---------- RECORD EXCERPTS ----------

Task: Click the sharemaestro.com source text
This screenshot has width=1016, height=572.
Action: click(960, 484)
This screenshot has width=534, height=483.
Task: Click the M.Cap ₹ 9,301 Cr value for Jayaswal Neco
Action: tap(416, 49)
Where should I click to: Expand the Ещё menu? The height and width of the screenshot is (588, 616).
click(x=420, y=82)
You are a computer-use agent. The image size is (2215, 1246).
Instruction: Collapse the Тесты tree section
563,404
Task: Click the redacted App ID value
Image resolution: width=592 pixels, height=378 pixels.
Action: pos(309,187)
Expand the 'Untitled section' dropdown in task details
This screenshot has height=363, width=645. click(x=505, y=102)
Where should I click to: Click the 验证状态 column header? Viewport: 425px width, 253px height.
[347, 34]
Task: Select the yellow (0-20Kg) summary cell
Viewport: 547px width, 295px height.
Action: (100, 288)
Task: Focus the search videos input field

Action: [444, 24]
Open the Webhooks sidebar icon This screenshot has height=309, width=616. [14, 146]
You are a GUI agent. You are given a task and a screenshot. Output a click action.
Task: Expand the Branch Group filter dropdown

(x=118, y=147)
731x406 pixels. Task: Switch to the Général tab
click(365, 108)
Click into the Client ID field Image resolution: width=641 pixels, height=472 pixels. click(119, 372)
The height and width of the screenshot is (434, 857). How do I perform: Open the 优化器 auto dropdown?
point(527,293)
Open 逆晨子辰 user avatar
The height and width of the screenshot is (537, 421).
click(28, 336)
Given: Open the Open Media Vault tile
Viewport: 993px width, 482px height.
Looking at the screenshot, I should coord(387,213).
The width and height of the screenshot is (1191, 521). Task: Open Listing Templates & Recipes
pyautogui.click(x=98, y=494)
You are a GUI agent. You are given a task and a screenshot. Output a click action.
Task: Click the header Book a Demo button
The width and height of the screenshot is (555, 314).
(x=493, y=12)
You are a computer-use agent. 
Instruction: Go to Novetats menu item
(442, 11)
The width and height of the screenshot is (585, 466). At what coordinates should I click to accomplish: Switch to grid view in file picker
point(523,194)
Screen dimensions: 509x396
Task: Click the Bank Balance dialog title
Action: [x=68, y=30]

----------

*EXERCISE OBJECTIVE*.
Rewrite all of the lines above, replacing "Viewport" with "Display" wherever it occurs and leaving everything else unchanged.

*RIGHT ANSWER*.
Task: Click the sharemaestro.com source text
This screenshot has width=1016, height=572.
Action: click(960, 484)
This screenshot has width=534, height=483.
Task: Click the M.Cap ₹ 9,301 Cr value for Jayaswal Neco
Action: tap(416, 49)
Where should I click to: Expand the Ещё menu? The height and width of the screenshot is (588, 616).
click(x=420, y=82)
You are a computer-use agent. The image size is (2215, 1246).
Instruction: Collapse the Тесты tree section
563,404
Task: Click the redacted App ID value
Image resolution: width=592 pixels, height=378 pixels.
Action: pos(309,187)
Expand the 'Untitled section' dropdown in task details
This screenshot has height=363, width=645. click(x=505, y=102)
Where should I click to: Click the 验证状态 column header? Display: 425px width, 253px height.
[347, 34]
Task: Select the yellow (0-20Kg) summary cell
Display: 547px width, 295px height.
Action: (100, 288)
Task: Focus the search videos input field

Action: [444, 24]
Open the Webhooks sidebar icon This screenshot has height=309, width=616. [14, 146]
You are a GUI agent. You are given a task and a screenshot. Output a click action.
Task: Expand the Branch Group filter dropdown

(x=118, y=147)
731x406 pixels. Task: Switch to the Général tab
click(365, 108)
Click into the Client ID field Image resolution: width=641 pixels, height=472 pixels. click(119, 372)
The height and width of the screenshot is (434, 857). How do I perform: Open the 优化器 auto dropdown?
point(527,293)
Open 逆晨子辰 user avatar
The height and width of the screenshot is (537, 421).
click(28, 336)
Given: Open the Open Media Vault tile
Display: 993px width, 482px height.
Looking at the screenshot, I should coord(387,213).
The width and height of the screenshot is (1191, 521). Task: Open Listing Templates & Recipes
pyautogui.click(x=98, y=494)
You are a GUI agent. You are given a task and a screenshot. Output a click action.
Task: Click the header Book a Demo button
The width and height of the screenshot is (555, 314).
(x=493, y=12)
You are a computer-use agent. 
Instruction: Go to Novetats menu item
(442, 11)
The width and height of the screenshot is (585, 466). At what coordinates should I click to accomplish: Switch to grid view in file picker
point(523,194)
Screen dimensions: 509x396
Task: Click the Bank Balance dialog title
Action: [x=68, y=30]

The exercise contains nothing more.